Juste pour vous donner une idée : TAAG ne proposera pas de billets pour Luanda en classe économique jusqu’au 31 décembre 2025. Personne ne peut en expliquer les raisons, pas même la compagnie aérienne elle-même, qui refuse de fournir des informations sur cette situation déjà courante.

S’adressant à DW, l’analyste João Chimpolo Luzolo affirme que ce scénario révèle une grave faiblesse institutionnelle : « Lorsque les billets disparaissent des canaux officiels et réapparaissent dans des systèmes parallèles, les citoyens se sentent abandonnés. Et ce n’est pas seulement un problème technique de l’aviation. Il est bien plus profond. »

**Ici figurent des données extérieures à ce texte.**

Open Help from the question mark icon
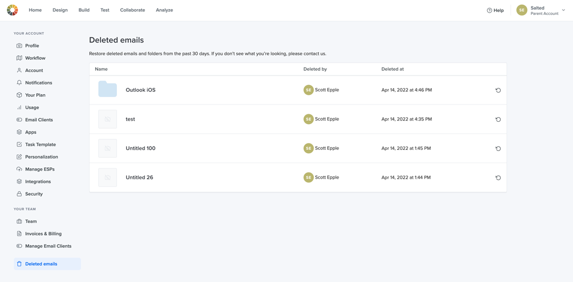 click(489, 10)
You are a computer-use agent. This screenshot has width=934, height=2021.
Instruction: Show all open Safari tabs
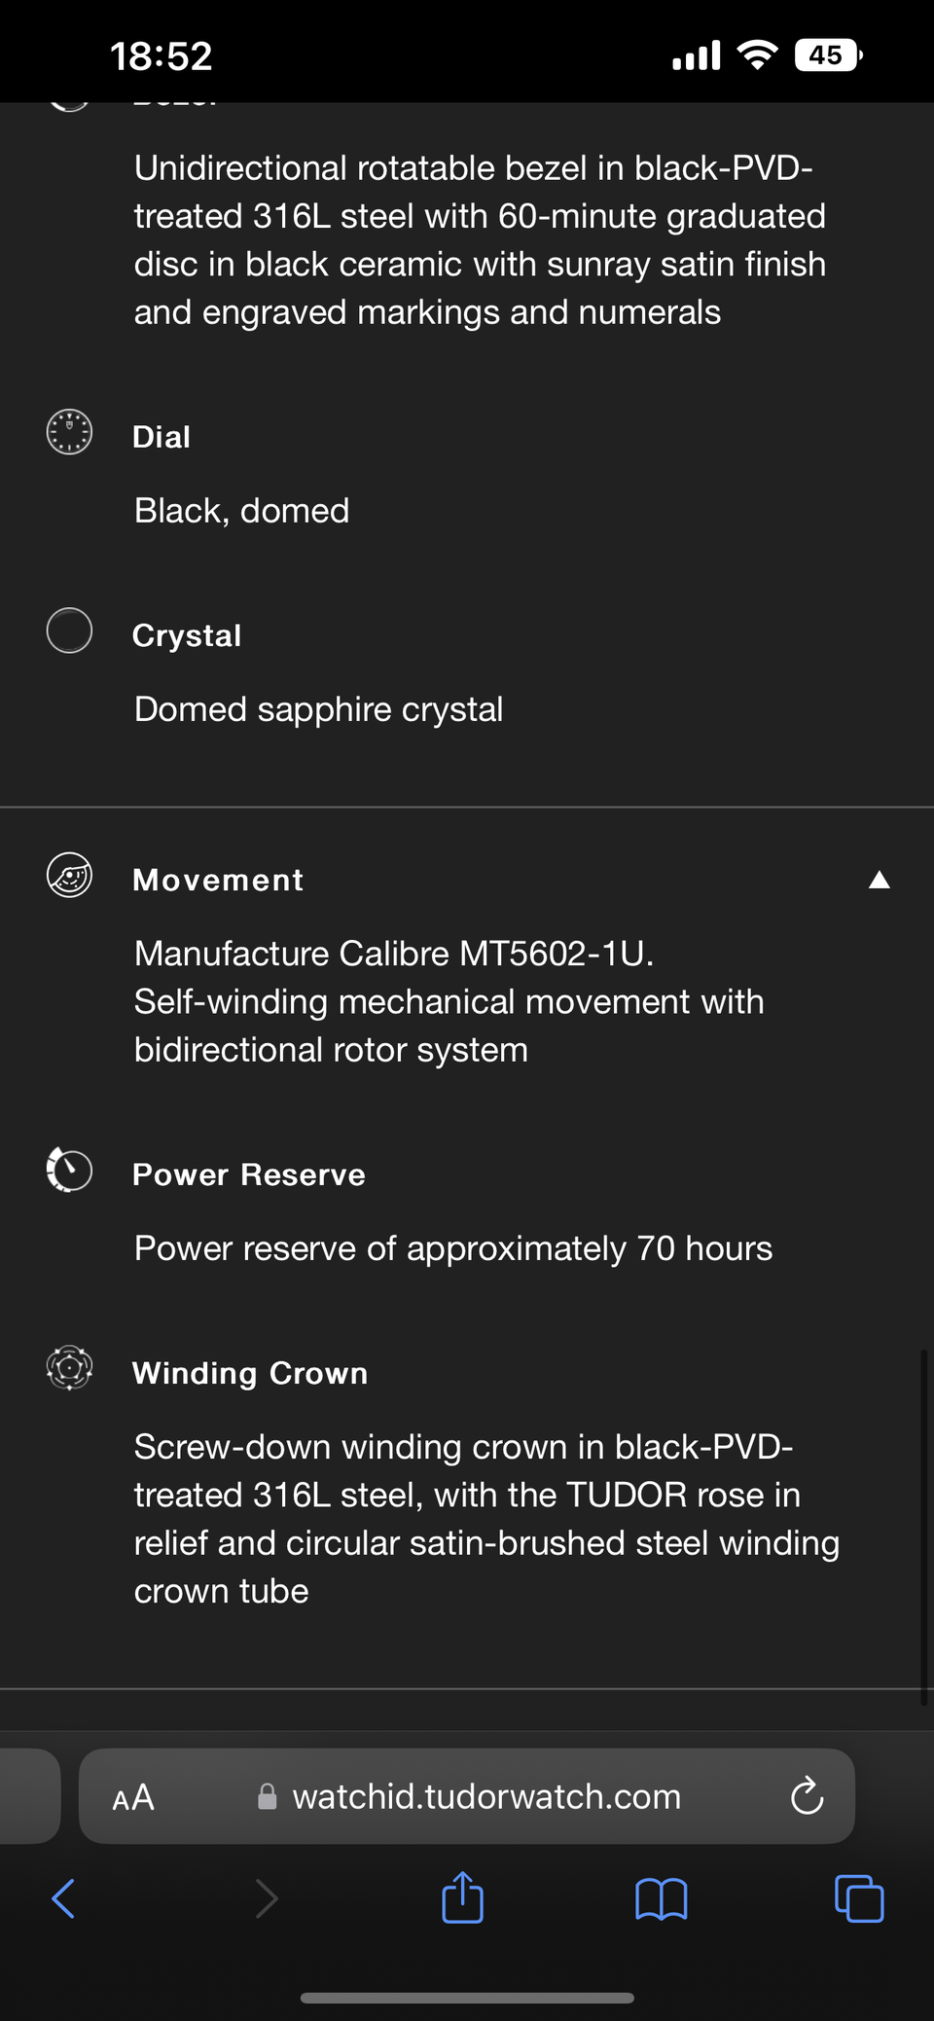pos(859,1897)
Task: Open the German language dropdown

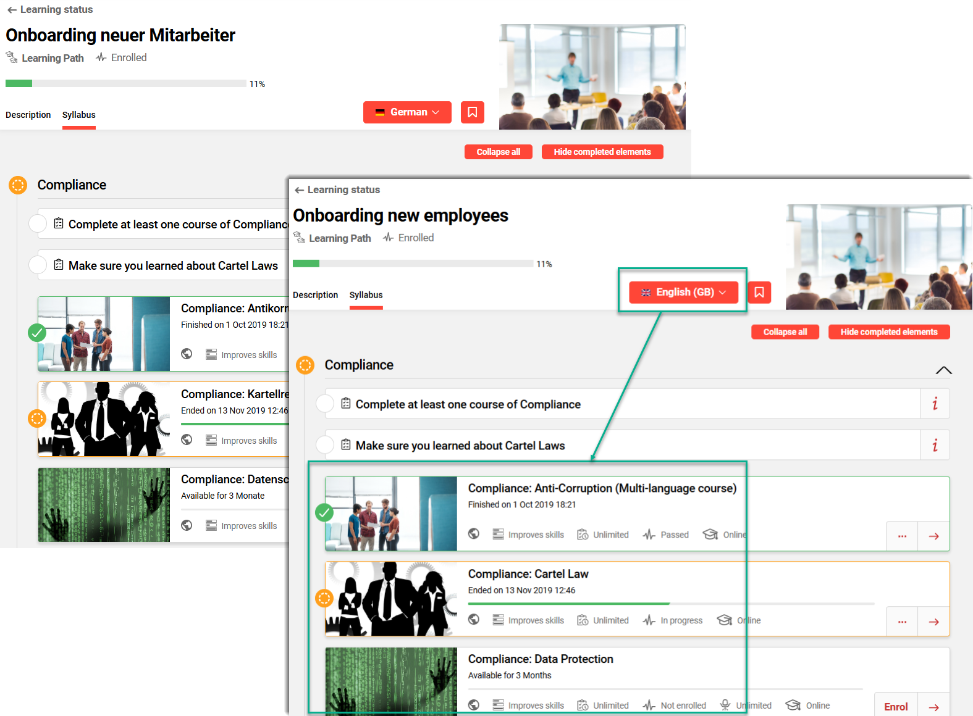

Il y a ceux qui comprennent que la province de Cabinda est, par nature, déjà une province isolée et que lorsque même le transport aérien commence à échouer, un droit fondamental est limité, à savoir le droit à la mobilité à l’intérieur même du pays.

TAAG doit expliquer

C’est pourquoi Luzolo affirme : « TAAG doit apparaître. Il faut qu’elle parle, qu’elle explique ce qui se passe réellement et, surtout, qu’elle soit transparente. La transparence n’est pas une faveur, c’est une obligation. Tant que dure ce silence, la méfiance augmente, le marché parallèle grandit et la distance entre l’État et la population ne fait que s’aggraver. »

Sous l’anonymat, l’un des commerçants informels, mieux connu sous le nom de « muambeiros », qui achète des billets directement aux Linhas Aéreas de Angola pour les revendre, a expliqué à DW comment tout cela fonctionne : « Il suffit de fournir une copie de votre carte d’identité et d’avoir au moins 40 à 50 mille kwanzas (l’équivalent de 42 euros et 52 euros), cela dépend en grande partie des jours ».

Certains passagers de la compagnie aérienne angolaise estiment que la pénurie de billets est intentionnelle, étant donné que la province propose des vols quotidiens vers Luanda.

« La vérité est que les gens ici au Cabinda sont déjà fatigués. Le scénario que nous vivons suscite une réelle inquiétude, surtout quand beaucoup de gens affirment ouvertement qu’il est plus facile de voyager en Europe que de simplement quitter le Cabinda pour Luanda et vice versa », a déclaré le passager Francisco Ngimbi.

Moins de temps, plus de temps, comment changer cela ?

L’exécutif angolais assure que la province de Cabinda continue de mériter une attention particulière en termes d’aviation intérieure, avec quatre à cinq vols quotidiens, avec un taux d’occupation de 98%. Grâce à la politique de subvention mise en œuvre, la liaison Luanda-Cabinda est passée de 87.458 passagers en 2017 à 228.998 passagers en 2024.

Le président angolais, João Lourenço, dans son discours sur l’état de la nation, a déclaré que le pays devrait recevoir, d’ici 2027, un total de 15 Airbus A220-300 et pour consolider la flotte long-courrier, quatre autres Boeing 787-9.

Cependant, pour Domingos Jeremias, résident de Cabinda, cela ne suffit pas : « Plus que d’amener plus d’avions, il est nécessaire de surveiller et d’activer des mécanismes pour punir et mettre un terme à ces pratiques et ouvrir les portes à d’autres compagnies, augmentant ainsi la concurrence de TAAG ».